**Records from a dataset**

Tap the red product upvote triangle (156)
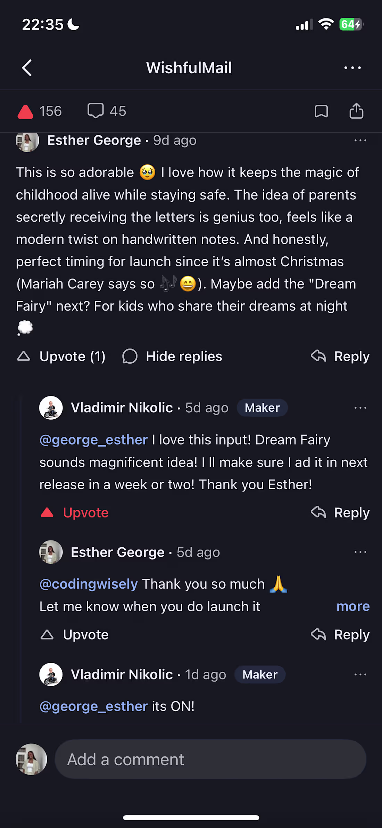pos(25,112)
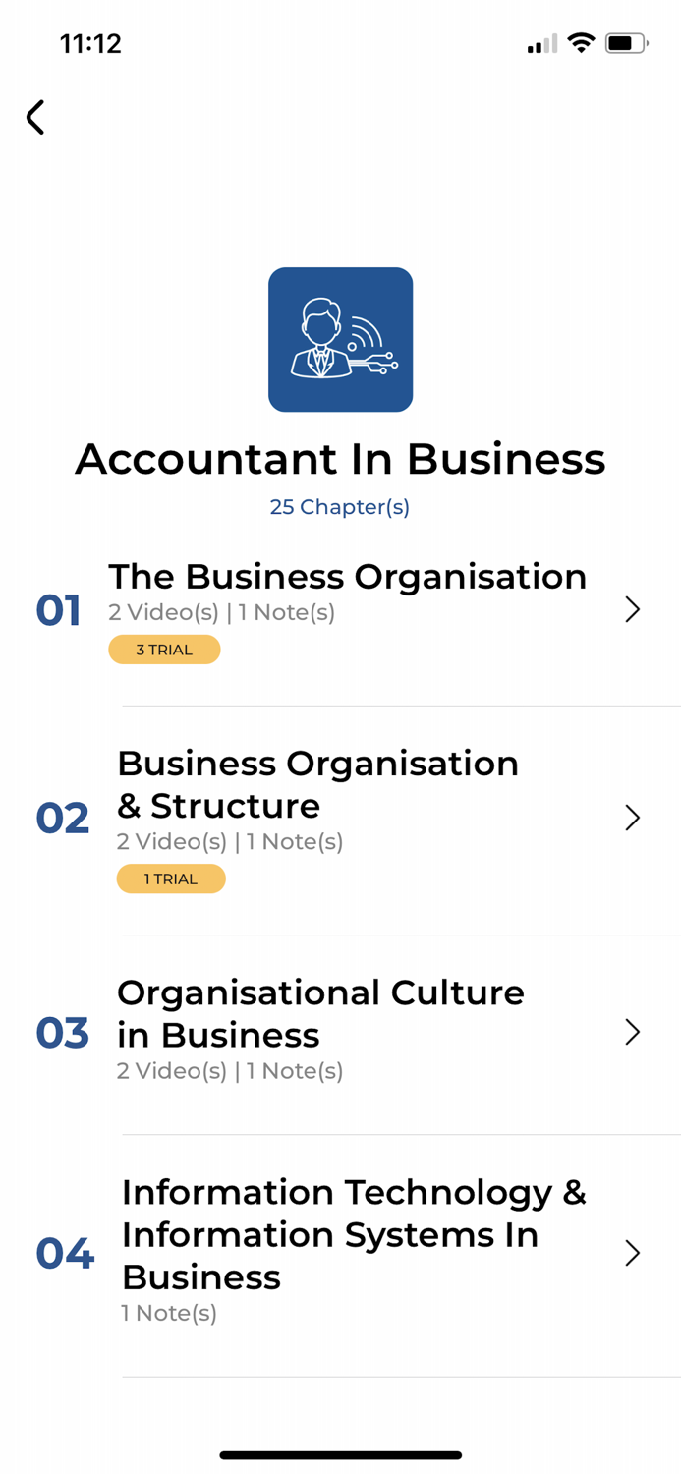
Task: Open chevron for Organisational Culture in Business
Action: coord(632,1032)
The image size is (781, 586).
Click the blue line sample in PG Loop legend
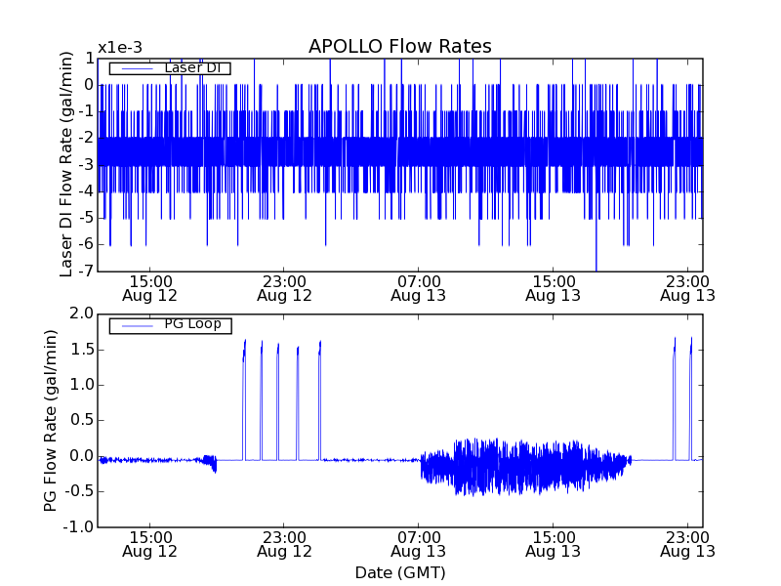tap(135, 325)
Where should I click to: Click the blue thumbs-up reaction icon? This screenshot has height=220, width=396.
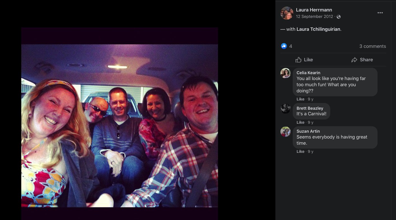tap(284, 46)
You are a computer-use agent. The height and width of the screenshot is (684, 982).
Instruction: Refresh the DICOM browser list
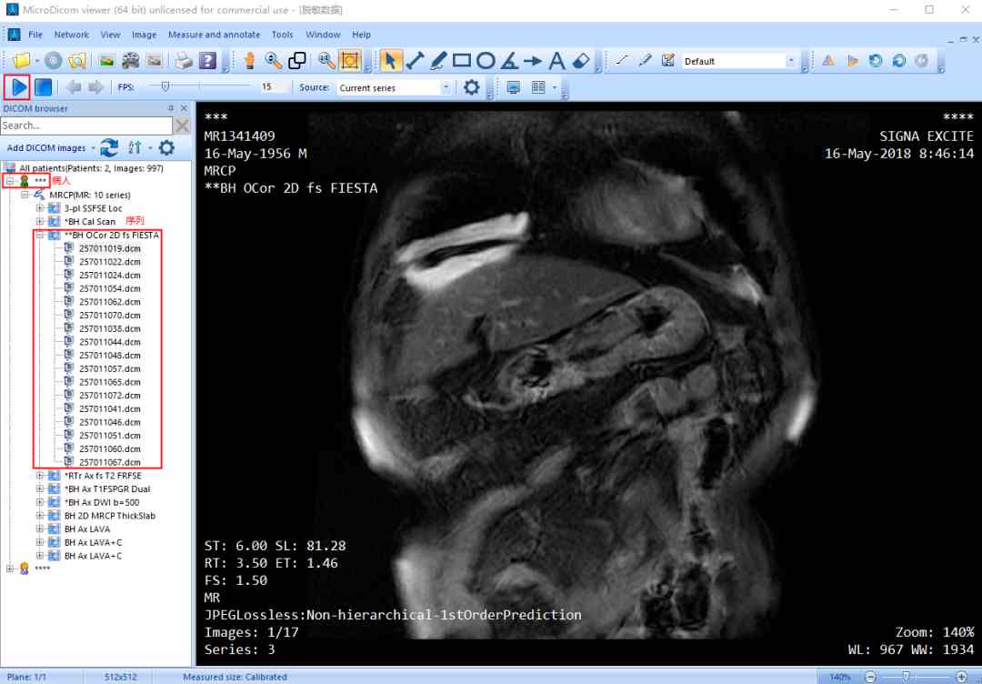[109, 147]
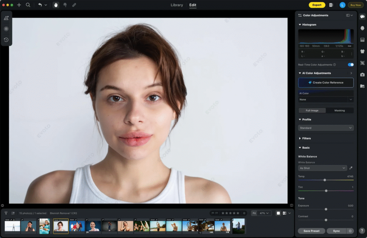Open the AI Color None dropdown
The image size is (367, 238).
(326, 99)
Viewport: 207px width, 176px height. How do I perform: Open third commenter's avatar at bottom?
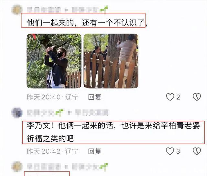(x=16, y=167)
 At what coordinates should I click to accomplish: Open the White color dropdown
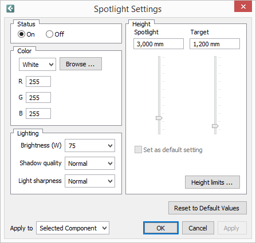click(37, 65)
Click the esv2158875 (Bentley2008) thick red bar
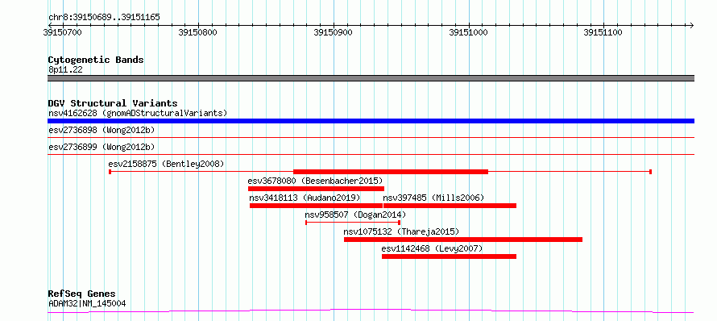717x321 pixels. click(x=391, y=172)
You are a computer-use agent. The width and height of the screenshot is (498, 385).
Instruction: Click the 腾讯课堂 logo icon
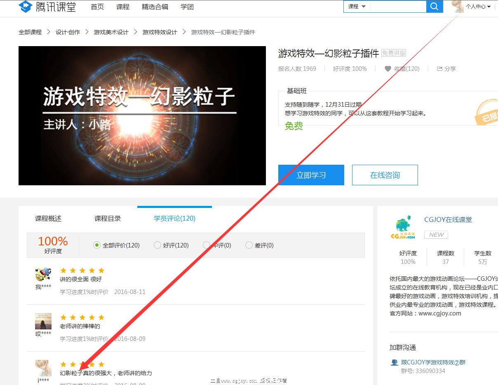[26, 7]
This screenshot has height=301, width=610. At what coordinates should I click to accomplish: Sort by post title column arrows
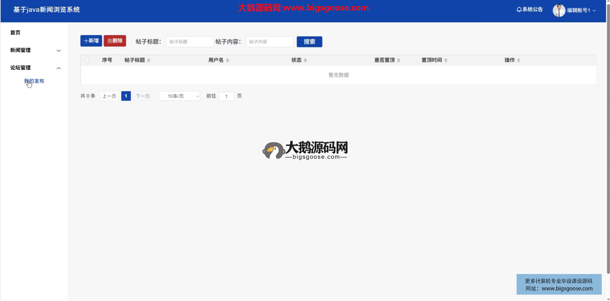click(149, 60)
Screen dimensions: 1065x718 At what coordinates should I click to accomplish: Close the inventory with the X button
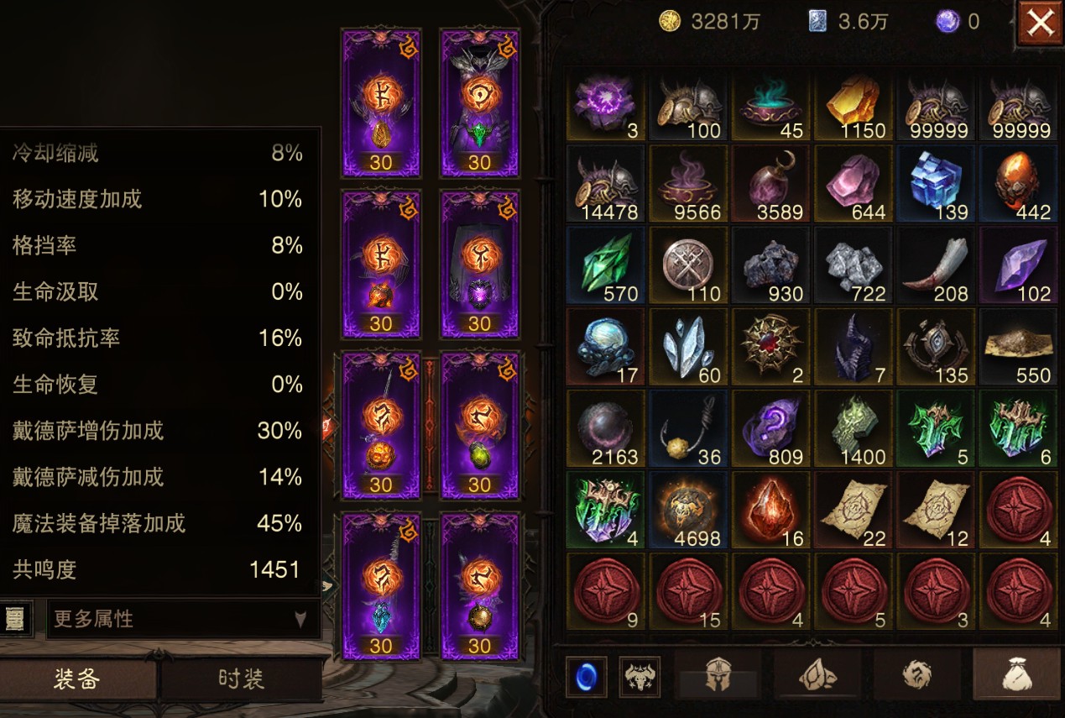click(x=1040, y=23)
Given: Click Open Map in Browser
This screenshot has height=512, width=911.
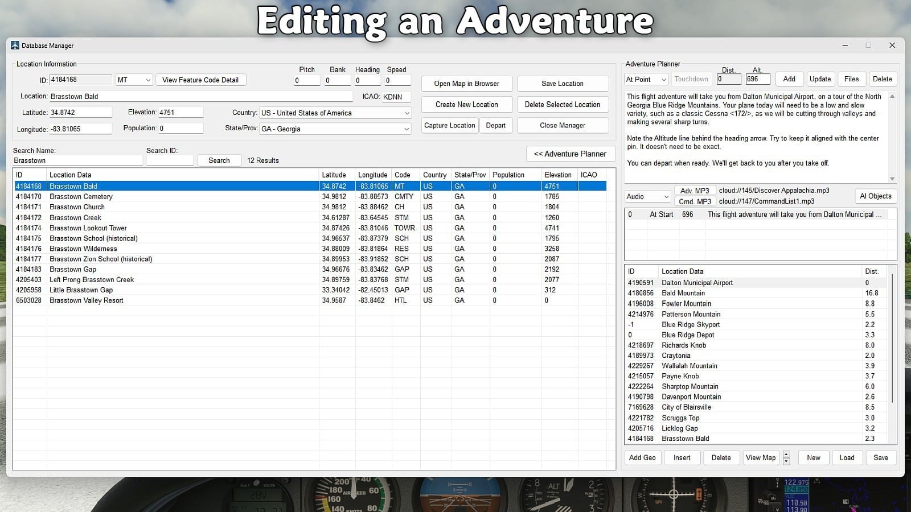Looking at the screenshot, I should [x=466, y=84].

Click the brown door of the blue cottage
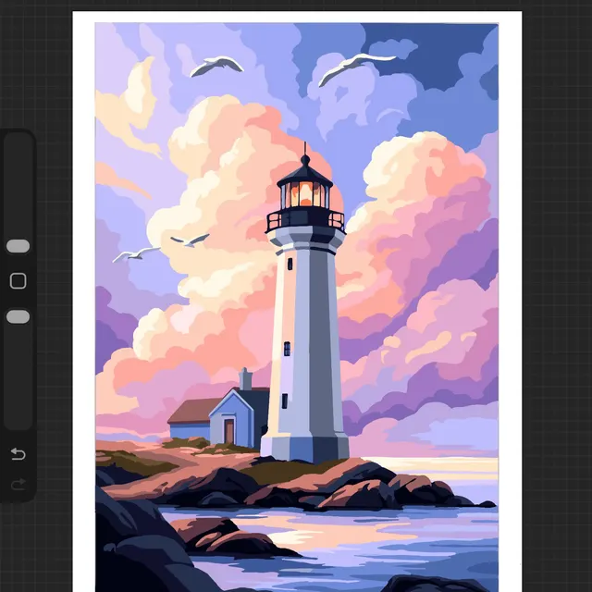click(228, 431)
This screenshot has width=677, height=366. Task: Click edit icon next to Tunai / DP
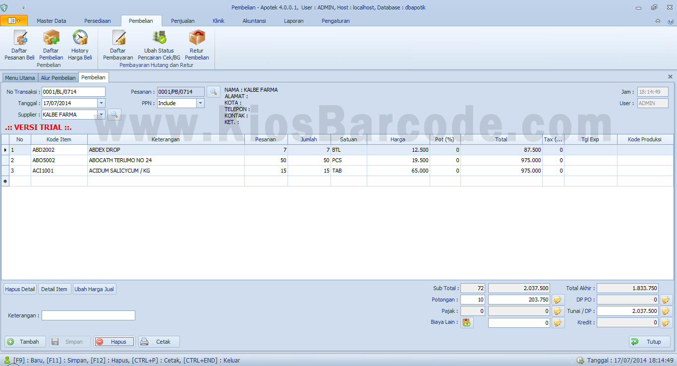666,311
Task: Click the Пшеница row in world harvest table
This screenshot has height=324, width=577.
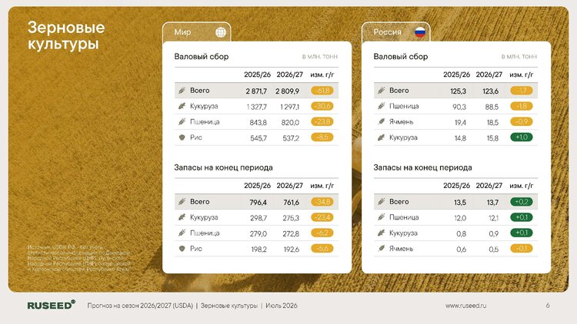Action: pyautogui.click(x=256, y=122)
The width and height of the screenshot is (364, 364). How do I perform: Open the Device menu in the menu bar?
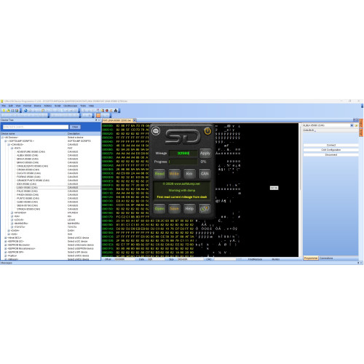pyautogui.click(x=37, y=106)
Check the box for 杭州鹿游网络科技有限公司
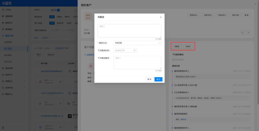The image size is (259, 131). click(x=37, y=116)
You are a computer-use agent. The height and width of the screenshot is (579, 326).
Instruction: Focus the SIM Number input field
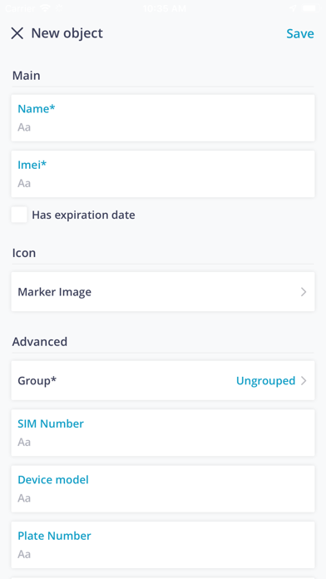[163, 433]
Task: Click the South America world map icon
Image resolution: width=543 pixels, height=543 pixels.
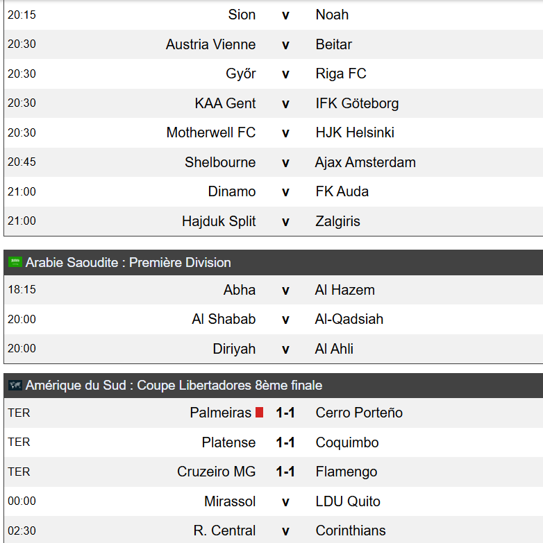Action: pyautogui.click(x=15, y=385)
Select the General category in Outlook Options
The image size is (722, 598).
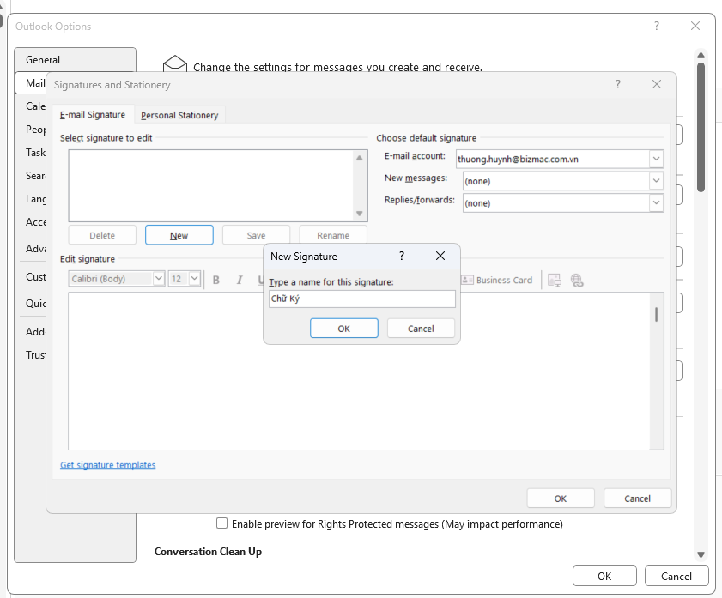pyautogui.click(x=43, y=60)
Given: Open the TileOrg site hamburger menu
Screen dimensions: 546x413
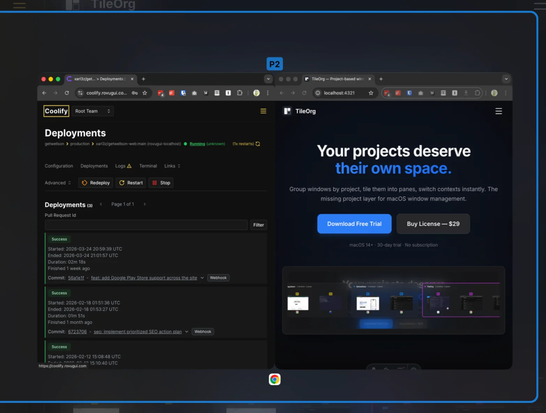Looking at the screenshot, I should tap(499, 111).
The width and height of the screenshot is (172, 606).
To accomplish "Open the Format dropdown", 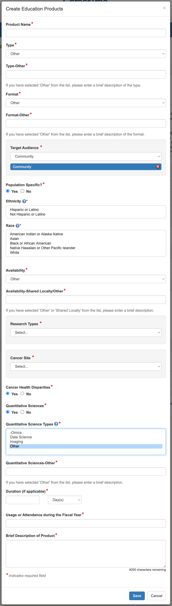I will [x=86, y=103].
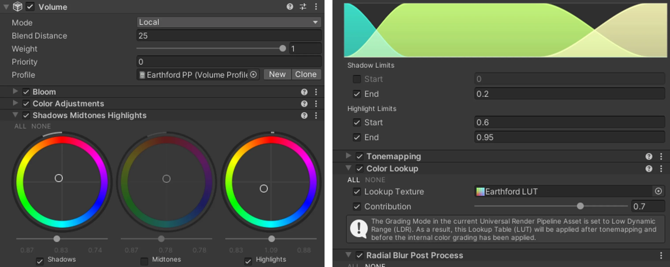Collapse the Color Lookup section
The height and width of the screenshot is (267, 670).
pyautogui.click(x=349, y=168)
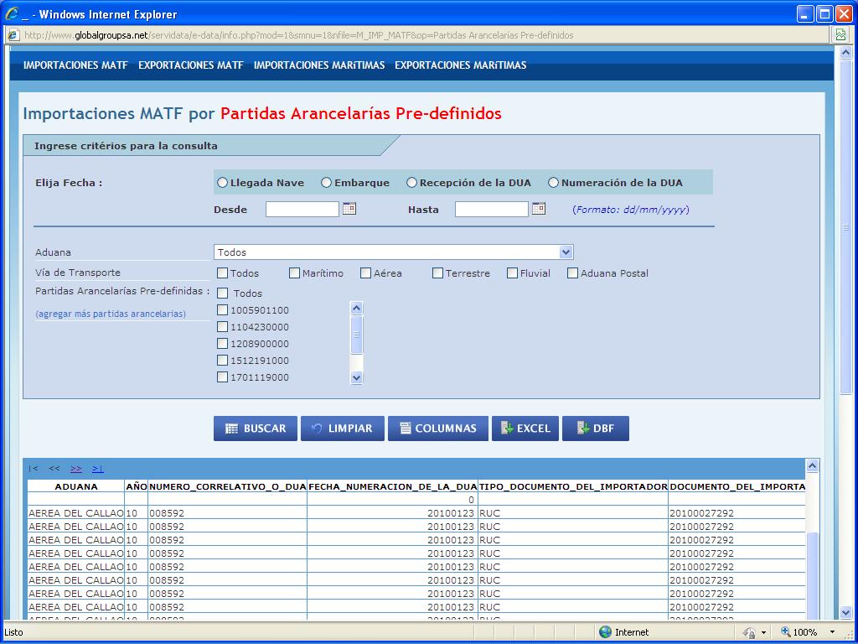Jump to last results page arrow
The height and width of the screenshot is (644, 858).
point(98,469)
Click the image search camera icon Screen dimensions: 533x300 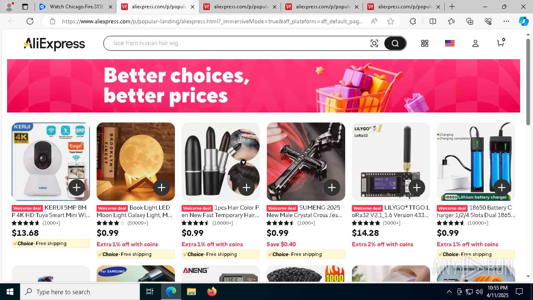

**Task description**
Show all lines from the records above where the word "world" occurs.

**Output for this exercise**
Task: Click the Пшеница row in world harvest table
Task: Click the South America world map icon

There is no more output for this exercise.